Hacia el final aparece otro álbum de fotos real, el que encontró la prisionera judía húngara Lili Jacobs cuando el Ejército Rojo liberó Auschwitz en enero de 1945. Estas sí son imágenes de víctimas, pero no las típicas (de hecho, como se dice en la obra no hay muchas fotos de este campo, la mayoría de las que conocemos son de otros): en ellas aparece ella y su familia nada más llegar al campo con sus abrigos, sus pañuelos, sus maletas. Algunas ponen los pelos de punta: muchos están sentados, hablando como si tal cosa -todo en esta historia es como si tal cosa- sin saber que estaban a punto de entrar en una cámara de gas. Los perpetradores fueron capaces de hacerse selfis y fotografiar a los que estaban a punto de matar.
Fueron capaces de hacerse selfis y fotografiar a los que estaban a punto de matar
“Si aquí hubo un Dios, dónde está ahora ese Dios”, se preguntó Jacob en algún momento. Y es lo que también nos preguntamos los espectadores sobre otras partes del mundo en la actualidad mientras finaliza esta obra en la que los actores y actrices no salen a saludar cuando termina. Imposición del director: no hay nada que celebrar en esta historia.
Y es verdad, pero se echa de menos algo de calor, también a lo largo de un montaje que se nos queda muy intelectual, frío y distanciado.

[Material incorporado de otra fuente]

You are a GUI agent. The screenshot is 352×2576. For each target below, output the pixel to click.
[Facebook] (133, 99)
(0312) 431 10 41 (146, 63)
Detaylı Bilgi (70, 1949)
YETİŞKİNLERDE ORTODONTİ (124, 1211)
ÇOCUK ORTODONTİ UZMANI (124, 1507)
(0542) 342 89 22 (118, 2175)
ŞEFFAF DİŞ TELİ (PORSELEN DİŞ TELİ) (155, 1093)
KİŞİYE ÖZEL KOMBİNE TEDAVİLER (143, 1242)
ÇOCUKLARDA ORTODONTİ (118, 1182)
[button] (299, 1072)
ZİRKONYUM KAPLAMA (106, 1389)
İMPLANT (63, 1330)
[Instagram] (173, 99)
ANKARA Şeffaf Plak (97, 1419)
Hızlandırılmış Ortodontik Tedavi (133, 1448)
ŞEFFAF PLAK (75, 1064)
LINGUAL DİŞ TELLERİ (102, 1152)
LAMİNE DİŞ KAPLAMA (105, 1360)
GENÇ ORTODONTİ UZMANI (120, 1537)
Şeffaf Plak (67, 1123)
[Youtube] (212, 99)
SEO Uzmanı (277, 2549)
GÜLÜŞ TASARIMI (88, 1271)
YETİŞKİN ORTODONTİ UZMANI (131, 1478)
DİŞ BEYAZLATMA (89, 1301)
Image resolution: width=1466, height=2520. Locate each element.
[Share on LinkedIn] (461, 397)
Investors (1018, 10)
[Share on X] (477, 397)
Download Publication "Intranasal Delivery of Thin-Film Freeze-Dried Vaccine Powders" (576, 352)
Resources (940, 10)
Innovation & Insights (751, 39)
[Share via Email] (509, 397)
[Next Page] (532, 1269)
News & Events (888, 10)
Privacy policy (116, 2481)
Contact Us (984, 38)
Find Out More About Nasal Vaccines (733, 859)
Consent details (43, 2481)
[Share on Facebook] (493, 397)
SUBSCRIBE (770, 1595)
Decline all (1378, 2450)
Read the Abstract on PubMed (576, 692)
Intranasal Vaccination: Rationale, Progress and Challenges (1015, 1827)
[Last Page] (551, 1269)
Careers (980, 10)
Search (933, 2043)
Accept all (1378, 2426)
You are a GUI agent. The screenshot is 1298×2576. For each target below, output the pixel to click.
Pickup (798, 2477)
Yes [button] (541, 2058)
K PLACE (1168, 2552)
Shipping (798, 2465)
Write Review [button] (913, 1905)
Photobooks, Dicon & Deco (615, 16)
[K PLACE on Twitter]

Quizá porque es algo que ya hemos visto, pero es como si a esos arándanos -qué bien traída la metáfora, por otra parte- se les hubiera podido sacar más jugo.
Hay una escena en la magnífica película La zona de interés, de Jonathan Glazer, en la que la madre de Hedwig, esposa de Rudolf Höss, jefe del campo de concentración de Auschwitz, le pregunta como si tal cosa a su hija mientras pasean por el jardincito del chalet de la pareja: ¿Crees que ahí estará esa mujer a la que iba a limpiar su casa?. Ahí era precisamente Auschwitz ya que, sádicamente, solo un muro separaba el chalet del campo en el que cada día morían miles de personas. La banal conversación pone en evidencia un dato clave del éxito del nazismo: muchos de los jerarcas nazis procedían de clases medias, bajas o directamente del lumpen que encontraron en esa ideología un estupendo refugio vital (y un ascenso laboral y económico como no habían visto antes).